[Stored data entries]
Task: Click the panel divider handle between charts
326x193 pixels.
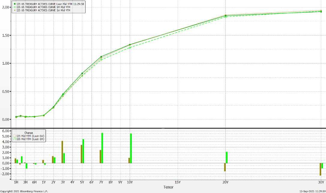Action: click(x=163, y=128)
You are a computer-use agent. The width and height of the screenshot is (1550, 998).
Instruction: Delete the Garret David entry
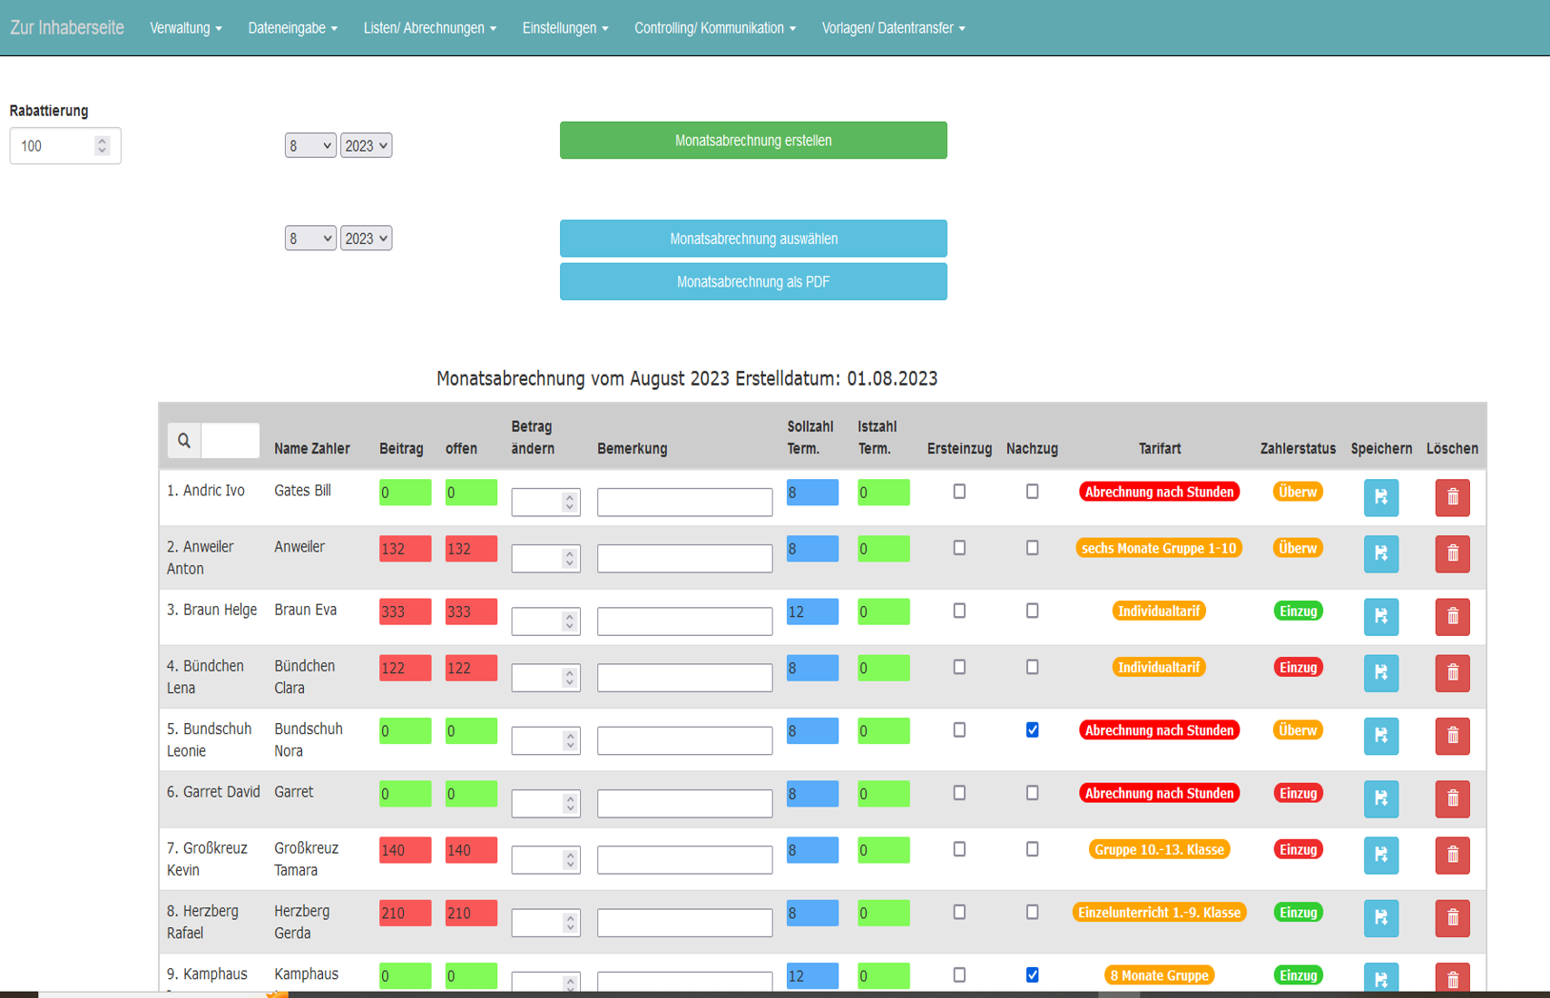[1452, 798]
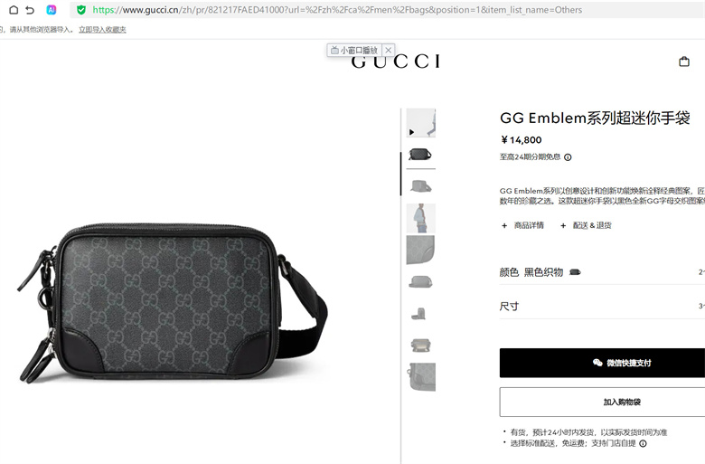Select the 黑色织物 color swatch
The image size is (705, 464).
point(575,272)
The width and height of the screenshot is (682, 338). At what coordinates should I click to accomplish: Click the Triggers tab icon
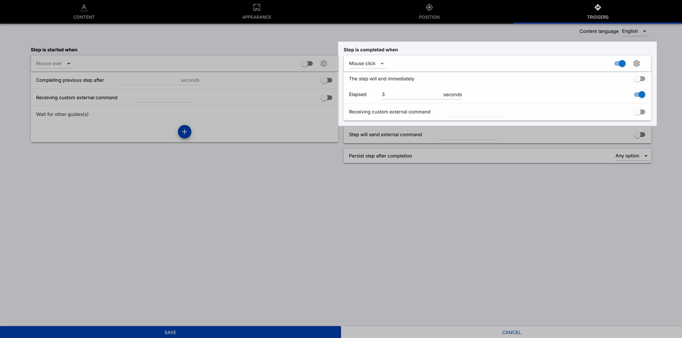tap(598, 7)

__Task item__:
Retype every record as it stands. None of the pictures should appear.

__Answer to this exercise__:
Task: Click the panel divider handle between charts
326x193 pixels.
Action: click(x=163, y=128)
You are a computer-use agent. The width and height of the screenshot is (1550, 998).
Instruction: Delete the Garret David entry
[1452, 798]
Select the 黑色织物 color swatch
The image size is (705, 464).
point(575,272)
The width and height of the screenshot is (682, 338). At what coordinates should I click to accomplish: Click the Triggers tab icon
tap(598, 7)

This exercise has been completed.